WHAT THE TASK ASKS. Determine the number of lines of the records below that include "computer". Respond with the number and no other text.

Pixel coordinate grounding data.
--- START ---

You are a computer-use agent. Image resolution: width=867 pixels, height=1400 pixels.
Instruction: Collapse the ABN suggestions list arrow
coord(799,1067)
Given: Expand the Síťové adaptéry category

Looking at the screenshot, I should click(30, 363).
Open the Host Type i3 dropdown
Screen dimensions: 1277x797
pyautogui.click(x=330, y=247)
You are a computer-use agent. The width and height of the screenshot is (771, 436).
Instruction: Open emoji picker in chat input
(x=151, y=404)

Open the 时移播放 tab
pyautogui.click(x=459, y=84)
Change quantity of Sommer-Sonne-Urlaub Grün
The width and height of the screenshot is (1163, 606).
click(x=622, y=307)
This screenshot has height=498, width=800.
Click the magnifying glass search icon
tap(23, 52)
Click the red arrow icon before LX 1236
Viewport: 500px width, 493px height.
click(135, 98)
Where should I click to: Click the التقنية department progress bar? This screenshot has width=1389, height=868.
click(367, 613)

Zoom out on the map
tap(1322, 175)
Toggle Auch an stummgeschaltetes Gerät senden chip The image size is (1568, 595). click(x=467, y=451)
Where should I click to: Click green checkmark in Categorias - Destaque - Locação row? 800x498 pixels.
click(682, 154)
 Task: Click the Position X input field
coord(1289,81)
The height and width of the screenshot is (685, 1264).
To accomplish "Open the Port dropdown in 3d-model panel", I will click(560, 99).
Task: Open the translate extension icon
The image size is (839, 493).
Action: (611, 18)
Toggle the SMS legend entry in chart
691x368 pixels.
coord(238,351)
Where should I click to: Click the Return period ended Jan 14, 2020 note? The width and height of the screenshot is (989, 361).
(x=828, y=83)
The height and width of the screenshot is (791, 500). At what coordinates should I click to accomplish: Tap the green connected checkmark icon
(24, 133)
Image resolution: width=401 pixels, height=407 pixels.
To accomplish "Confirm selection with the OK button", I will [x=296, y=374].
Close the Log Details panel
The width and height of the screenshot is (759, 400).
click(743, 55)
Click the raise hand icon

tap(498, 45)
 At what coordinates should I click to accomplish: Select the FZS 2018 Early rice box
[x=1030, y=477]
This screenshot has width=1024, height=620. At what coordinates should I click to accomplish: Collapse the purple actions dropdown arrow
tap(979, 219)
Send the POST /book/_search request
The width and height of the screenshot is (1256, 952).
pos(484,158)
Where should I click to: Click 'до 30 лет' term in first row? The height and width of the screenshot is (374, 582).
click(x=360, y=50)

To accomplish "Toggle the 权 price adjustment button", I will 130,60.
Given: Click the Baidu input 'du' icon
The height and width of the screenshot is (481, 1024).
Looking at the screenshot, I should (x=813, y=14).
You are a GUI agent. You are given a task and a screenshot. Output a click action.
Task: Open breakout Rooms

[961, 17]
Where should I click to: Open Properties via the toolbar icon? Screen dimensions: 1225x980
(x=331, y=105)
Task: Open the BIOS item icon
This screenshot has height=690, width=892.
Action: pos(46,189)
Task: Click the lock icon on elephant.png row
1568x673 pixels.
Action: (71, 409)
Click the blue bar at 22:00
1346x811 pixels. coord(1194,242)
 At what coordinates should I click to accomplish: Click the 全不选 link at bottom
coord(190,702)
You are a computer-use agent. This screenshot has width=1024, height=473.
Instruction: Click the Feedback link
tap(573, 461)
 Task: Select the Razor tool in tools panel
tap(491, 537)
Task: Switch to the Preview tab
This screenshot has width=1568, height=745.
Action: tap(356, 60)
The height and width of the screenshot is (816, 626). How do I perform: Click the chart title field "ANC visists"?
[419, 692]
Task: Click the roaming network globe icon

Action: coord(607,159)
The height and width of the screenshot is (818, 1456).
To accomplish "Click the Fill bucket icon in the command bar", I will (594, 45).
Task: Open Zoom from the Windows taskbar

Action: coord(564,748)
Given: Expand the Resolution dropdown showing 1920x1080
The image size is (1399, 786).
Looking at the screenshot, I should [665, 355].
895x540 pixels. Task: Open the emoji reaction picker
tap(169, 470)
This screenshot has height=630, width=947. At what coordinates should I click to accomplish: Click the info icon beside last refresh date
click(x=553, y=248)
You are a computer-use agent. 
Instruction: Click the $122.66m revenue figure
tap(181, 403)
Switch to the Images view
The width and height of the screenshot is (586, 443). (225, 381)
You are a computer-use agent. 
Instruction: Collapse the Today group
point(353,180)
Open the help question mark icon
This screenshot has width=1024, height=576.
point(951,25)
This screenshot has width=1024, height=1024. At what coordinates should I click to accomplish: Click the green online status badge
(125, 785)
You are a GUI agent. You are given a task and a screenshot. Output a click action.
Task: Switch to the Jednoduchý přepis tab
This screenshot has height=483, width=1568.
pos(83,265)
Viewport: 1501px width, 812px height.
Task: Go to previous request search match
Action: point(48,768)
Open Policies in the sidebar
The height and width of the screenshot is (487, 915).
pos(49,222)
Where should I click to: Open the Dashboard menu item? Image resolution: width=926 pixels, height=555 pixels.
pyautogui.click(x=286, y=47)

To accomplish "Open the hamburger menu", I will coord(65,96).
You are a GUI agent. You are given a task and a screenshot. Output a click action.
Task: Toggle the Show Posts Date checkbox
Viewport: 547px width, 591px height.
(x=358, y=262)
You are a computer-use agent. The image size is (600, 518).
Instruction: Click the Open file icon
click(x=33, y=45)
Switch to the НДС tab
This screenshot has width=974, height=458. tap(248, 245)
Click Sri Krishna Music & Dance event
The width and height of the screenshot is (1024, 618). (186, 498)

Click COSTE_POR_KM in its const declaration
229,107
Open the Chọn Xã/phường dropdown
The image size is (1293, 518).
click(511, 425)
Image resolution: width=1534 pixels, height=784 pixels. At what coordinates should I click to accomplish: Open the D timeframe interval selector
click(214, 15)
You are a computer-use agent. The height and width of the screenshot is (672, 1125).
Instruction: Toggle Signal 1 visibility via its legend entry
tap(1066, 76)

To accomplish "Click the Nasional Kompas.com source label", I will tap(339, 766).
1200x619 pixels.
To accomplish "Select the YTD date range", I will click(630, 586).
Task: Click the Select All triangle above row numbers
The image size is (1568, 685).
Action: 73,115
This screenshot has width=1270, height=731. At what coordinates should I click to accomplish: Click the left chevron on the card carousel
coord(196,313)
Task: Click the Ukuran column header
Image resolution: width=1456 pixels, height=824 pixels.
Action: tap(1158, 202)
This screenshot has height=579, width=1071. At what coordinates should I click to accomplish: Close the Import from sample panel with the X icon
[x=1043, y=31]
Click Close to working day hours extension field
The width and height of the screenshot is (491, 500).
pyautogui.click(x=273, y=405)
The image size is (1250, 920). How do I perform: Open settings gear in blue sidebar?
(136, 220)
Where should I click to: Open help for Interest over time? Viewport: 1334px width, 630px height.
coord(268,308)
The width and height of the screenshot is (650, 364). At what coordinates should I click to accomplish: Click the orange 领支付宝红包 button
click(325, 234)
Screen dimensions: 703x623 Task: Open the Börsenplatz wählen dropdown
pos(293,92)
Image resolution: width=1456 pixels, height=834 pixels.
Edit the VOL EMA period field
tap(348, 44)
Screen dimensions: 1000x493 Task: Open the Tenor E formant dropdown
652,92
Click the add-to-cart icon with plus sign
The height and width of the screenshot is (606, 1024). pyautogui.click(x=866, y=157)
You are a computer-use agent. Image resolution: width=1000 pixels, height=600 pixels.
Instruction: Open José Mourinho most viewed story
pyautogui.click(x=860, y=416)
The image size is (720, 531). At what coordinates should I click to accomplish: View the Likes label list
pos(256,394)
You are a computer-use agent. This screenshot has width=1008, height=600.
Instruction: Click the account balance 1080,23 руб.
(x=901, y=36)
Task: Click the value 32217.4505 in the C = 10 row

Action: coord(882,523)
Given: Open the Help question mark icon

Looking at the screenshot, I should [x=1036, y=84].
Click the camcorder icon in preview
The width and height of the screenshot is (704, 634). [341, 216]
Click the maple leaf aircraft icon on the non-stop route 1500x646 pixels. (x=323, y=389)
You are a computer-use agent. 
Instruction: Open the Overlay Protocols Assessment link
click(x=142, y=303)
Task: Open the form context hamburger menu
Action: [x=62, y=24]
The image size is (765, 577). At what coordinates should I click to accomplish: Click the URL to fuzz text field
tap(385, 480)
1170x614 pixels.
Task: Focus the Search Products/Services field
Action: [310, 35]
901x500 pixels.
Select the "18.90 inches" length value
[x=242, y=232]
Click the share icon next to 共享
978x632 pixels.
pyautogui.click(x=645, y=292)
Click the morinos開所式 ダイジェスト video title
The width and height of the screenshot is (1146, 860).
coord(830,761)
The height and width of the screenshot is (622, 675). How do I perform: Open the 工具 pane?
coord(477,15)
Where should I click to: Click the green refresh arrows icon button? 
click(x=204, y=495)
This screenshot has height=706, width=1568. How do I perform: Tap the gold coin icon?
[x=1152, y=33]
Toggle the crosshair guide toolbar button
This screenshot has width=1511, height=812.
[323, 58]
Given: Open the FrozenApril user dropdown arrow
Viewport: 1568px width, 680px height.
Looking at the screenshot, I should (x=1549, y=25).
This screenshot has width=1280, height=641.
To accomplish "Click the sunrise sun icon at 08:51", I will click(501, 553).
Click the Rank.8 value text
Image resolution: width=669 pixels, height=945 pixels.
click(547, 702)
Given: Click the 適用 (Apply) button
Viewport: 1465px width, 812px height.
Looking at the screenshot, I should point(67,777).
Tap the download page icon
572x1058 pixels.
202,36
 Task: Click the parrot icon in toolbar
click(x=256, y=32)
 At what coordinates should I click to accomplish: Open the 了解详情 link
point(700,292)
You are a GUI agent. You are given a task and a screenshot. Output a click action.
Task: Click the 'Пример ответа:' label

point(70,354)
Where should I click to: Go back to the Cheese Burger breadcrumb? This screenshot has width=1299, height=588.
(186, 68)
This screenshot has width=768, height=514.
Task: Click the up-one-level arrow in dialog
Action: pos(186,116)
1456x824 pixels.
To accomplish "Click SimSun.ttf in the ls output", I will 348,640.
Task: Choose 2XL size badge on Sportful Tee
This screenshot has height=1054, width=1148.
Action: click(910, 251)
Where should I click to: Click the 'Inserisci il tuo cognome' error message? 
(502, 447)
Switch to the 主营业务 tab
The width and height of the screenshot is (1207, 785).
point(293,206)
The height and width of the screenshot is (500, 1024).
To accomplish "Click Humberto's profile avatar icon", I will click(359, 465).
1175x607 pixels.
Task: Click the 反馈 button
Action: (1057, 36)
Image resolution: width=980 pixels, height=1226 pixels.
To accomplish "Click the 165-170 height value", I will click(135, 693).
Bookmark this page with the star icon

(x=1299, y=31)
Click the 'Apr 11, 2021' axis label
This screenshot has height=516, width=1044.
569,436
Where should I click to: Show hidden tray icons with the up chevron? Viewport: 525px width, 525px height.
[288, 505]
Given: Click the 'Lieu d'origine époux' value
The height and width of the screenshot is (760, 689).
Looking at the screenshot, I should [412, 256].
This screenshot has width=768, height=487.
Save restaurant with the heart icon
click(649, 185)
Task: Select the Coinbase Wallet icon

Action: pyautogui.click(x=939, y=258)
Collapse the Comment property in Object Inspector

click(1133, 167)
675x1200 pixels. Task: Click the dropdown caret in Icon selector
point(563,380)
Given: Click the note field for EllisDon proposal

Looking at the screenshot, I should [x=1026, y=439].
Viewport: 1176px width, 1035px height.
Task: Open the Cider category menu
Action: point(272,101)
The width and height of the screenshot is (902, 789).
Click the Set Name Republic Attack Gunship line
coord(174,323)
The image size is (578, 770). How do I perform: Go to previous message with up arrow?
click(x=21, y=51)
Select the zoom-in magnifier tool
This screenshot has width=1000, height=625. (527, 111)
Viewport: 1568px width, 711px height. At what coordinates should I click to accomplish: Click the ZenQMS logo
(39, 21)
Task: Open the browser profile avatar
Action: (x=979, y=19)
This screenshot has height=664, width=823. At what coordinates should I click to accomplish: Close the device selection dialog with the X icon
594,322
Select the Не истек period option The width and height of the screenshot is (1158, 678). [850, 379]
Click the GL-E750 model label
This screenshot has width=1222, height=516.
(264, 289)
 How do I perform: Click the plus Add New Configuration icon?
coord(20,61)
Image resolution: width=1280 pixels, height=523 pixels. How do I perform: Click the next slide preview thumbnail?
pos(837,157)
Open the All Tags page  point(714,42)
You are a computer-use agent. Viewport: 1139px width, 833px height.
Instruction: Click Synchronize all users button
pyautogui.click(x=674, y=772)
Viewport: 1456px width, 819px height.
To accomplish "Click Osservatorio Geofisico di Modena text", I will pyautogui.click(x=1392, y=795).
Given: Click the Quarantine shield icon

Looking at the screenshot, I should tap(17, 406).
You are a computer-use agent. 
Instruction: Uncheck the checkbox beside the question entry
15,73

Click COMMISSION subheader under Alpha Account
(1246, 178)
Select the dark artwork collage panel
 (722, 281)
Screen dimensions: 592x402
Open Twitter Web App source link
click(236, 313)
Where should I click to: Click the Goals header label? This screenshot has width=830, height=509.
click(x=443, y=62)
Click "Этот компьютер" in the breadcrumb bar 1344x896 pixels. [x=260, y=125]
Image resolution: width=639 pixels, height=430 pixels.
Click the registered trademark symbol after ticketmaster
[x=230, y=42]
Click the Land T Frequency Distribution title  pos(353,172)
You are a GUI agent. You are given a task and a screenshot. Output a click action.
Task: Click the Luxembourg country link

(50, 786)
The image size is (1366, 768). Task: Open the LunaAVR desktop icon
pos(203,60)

--- END ---

TASK ANSWER. 12